Currently, about 6 thousand cenotes have been found on the Yucatan Peninsula, and only about 2.5 thousand of them are officially registered. Since there are practically no fresh lakes and rivers on the Yucatan Peninsula, it is believed that the ancient Indians used cenotes both as a source of drinking water and as a place for rituals, namely, human or animal sacrifices to the rain god Chaak.

Cenote Ik-Kil is part of the eponymous archaeological park alone and is one of the most visited cenotes in Mexico. It was formed even before the Mayan civilization and belongs to the open type of cenotes. The depth of the Ik-Kil cenote is 40 meters, the height from water to land is a little over 25 meters. At a distance from the bottom to the surface of the earth, a 22-storey house will quietly fit. The diameter of the well is about 60 meters.

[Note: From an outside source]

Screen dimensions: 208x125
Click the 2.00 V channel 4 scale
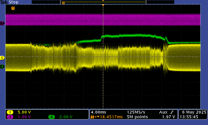[66, 117]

In the mountains of Mexico there is another natural monument that tourists really like - this is the Swallow Cave in Mexico, in the state of San Luis Potosi. It is known that even the ancient Ouestecs inhabiting this area revered it. The entrance to the cave - only from above - is of an even oval shape measuring 49x62 meters, and the depth of this "stone bag" is up to 376 meters. Giant open (and still explored) volumes of the cave would allow the construction of a whole skyscraper in the Swallow Cave. But there are, apart from curious climbers, cavers and base jumpers, mostly insects, snakes and birds. Oddly enough, the Swallows do not live in the Swallow Cave. These are swifts, which are often mistaken for swallows - inconspicuous but impetuous birds, one of the fastest and most agile birds in the world. Their morning and evening flights - from the cave and back - are a delightful sight to see in Mexico.

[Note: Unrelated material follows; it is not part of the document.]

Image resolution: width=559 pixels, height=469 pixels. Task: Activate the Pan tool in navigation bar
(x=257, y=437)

The opening of the crystal cave in Mexico, alas, did not bring new points to the program of visiting attractions, but it is impossible to remain silent about this unique cave of Mexico! When new tunnels were laid in the Nike mine, which miners silver, zinc and lead, in 2000, they found a horseshoe-shaped cave flooded with water. Having pumped out the water, the workers discovered that its entire space was intersected at different angles by giant gypsum crystals - the largest crystal, 11 meters long and 4 meters wide. The cave of crystals in Mexico is very difficult to explore, because due to the ancient fault it is very hot here - about 48 degrees - and you constantly have to pump out water. But it was precisely such conditions — a stable high temperature and mineralization — that allowed nature to create such miracles, which now, alas, are degrading due to the access of air. Scientists seek to document and research Mexican crystals as soon as possible.